Caffeine is an antagonist of adenosine A_2A receptors, and knockout mouse studies have specifically implicated antagonism of the A_2A receptor as responsible for the wakefulness-promoting effects of caffeine. Antagonism of A_2A receptors in the ventrolateral preoptic area (VLPO) reduces inhibitory GABA neurotransmission to the tuberomammillary nucleus, a histaminergic projection nucleus that activation-dependently promotes arousal. This disinhibition of the tuberomammillary nucleus is the downstream mechanism by which caffeine produces wakefulness-promoting effects. Caffeine is an antagonist of all four adenosine receptor subtypes (A₁, A_2A, A_2B, and A₃), although with varying potencies. The affinity (K_D) values of caffeine for the human adenosine receptors are 12 μM at A₁, 2.4 μM at A_2A, 13 μM at A_2B, and 80 μM at A₃.

Antagonism of adenosine receptors by caffeine also stimulates the medullary vagal, vasomotor, and respiratory centers, which increases respiratory rate, reduces heart rate, and constricts blood vessels. Adenosine receptor antagonism also promotes neurotransmitter release (e.g., monoamines and acetylcholine), which endows caffeine with its stimulant effects; adenosine acts as an inhibitory neurotransmitter that suppresses activity in the central nervous system. Heart palpitations are caused by blockade of the A₁ receptor.

Because caffeine is both water- and lipid-soluble, it readily crosses the blood–brain barrier that separates the bloodstream from the interior of the brain. Once in the brain, the principal mode of action is as a nonselective antagonist of adenosine receptors (in other words, an agent that reduces the effects of adenosine). The caffeine molecule is structurally similar to adenosine, and is capable of binding to adenosine receptors on the surface of cells without activating them, thereby acting as a competitive antagonist.

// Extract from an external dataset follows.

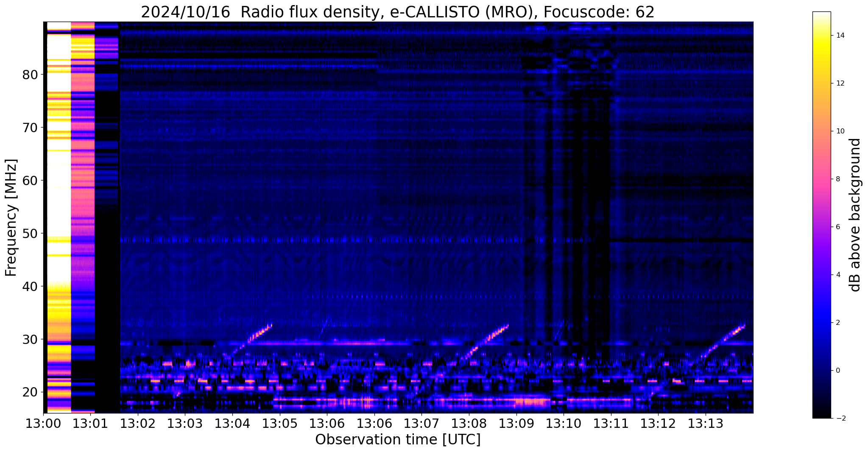The image size is (868, 452).
Task: Click the 80 MHz frequency tick label
Action: (x=30, y=75)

In addition to its activity at adenosine receptors, caffeine is an inositol trisphosphate receptor 1 antagonist and a voltage-independent activator of the ryanodine receptors (RYR1, RYR2, and RYR3). It is also a competitive antagonist of the ionotropic glycine receptor.

While caffeine does not directly bind to any dopamine receptors, it influences the binding activity of dopamine at its receptors in the striatum by binding to adenosine receptors that have formed GPCR heteromers with dopamine receptors, specifically the A₁–D₁ receptor heterodimer (this is a receptor complex with 1 adenosine A₁ receptor and 1 dopamine D₁ receptor) and the A_2A–D₂ receptor heterotetramer (this is a receptor complex with 2 adenosine A_2A receptors and 2 dopamine D₂ receptors). The A_2A–D₂ receptor heterotetramer has been identified as a primary pharmacological target of caffeine, primarily because it mediates some of its psychostimulant effects and its pharmacodynamic interactions with dopaminergic psychostimulants.

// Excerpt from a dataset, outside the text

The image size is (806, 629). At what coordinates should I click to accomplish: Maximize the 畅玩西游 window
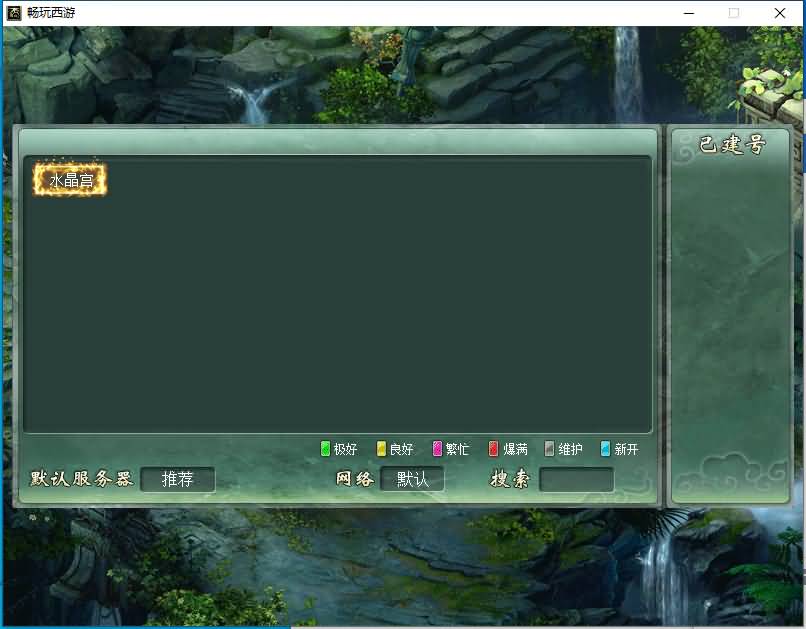click(x=734, y=13)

Caffeine also causes the release of dopamine in the dorsal striatum and nucleus accumbens core (a substructure within the ventral striatum), but not the nucleus accumbens shell, by antagonizing A₁ receptors in the axon terminal of dopamine neurons and A₁–A_2A heterodimers (a receptor complex composed of 1 adenosine A₁ receptor and 1 adenosine A_2A receptor) in the axon terminal of glutamate neurons. During chronic caffeine use, caffeine-induced dopamine release within the nucleus accumbens core is markedly reduced due to drug tolerance.

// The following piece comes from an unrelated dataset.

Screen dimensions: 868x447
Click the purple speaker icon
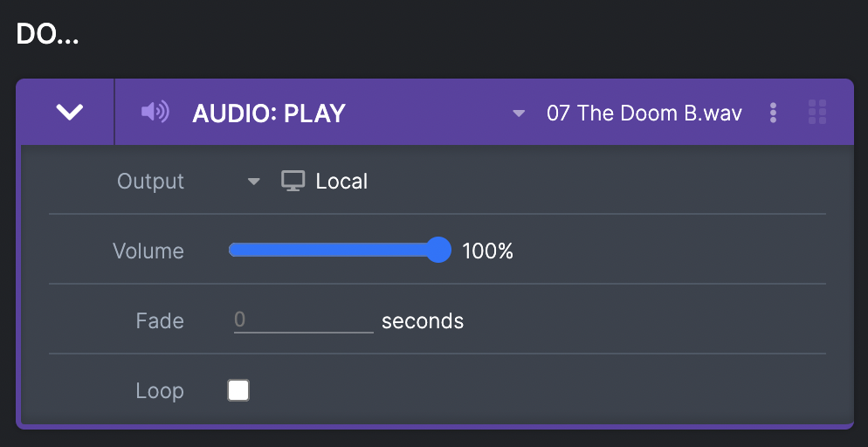click(155, 113)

Caffeine, like other xanthines, also acts as a phosphodiesterase inhibitor. As a competitive nonselective phosphodiesterase inhibitor, caffeine raises intracellular cyclic AMP, activates protein kinase A, inhibits TNF-alpha and leukotriene synthesis, and reduces inflammation and innate immunity. Caffeine also affects the cholinergic system where it is a moderate inhibitor of the enzyme acetylcholinesterase.

Caffeine from coffee or other beverages is absorbed by the small intestine within 45 minutes of ingestion and distributed throughout all bodily tissues. Peak blood concentration is reached within 1–2 hours. It is eliminated by first-order kinetics. Caffeine can also be absorbed rectally, evidenced by suppositories of ergotamine tartrate and caffeine (for the relief of migraine) and of chlorobutanol and caffeine (for the treatment of hyperemesis). However, rectal absorption is less efficient than oral: the maximum concentration (C_max) and total amount absorbed (AUC) are both about 30% (i.e., 1/3.5) of the oral amounts.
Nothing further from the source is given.